_AIM OF THE TASK:_ Omit every picture while repeating the entries exactly.

----

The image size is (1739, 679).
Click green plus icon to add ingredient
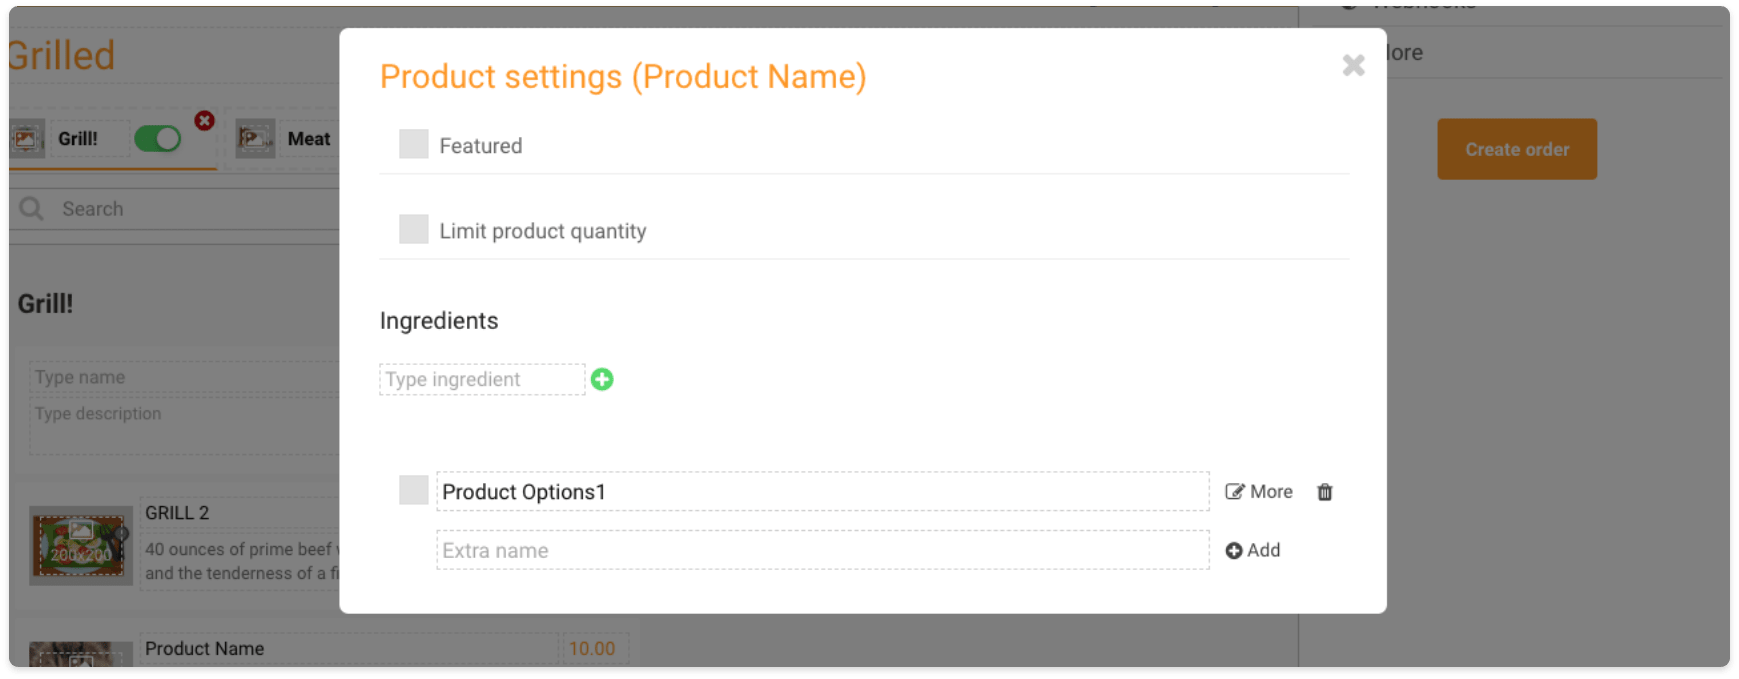point(602,379)
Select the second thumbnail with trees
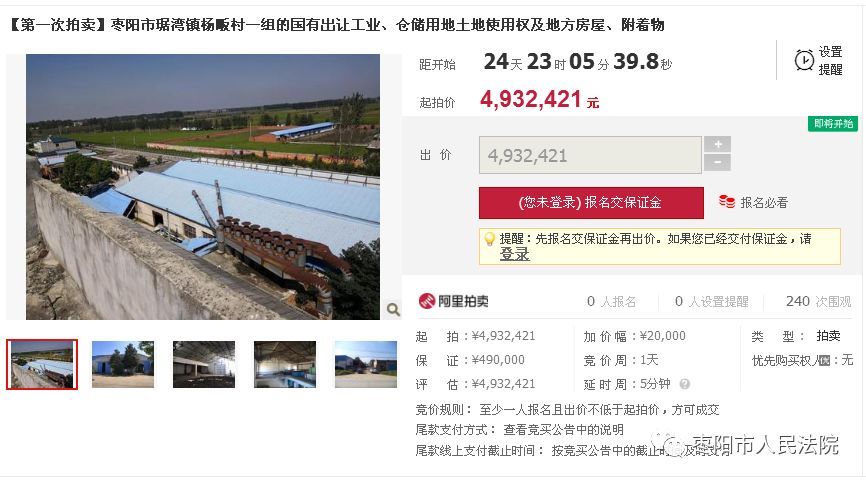866x482 pixels. (x=123, y=364)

----

_TASK RESPONSE:_
The image size is (1739, 679).
Click green plus icon to add ingredient
point(602,379)
Select the second thumbnail with trees
866x482 pixels. (x=123, y=364)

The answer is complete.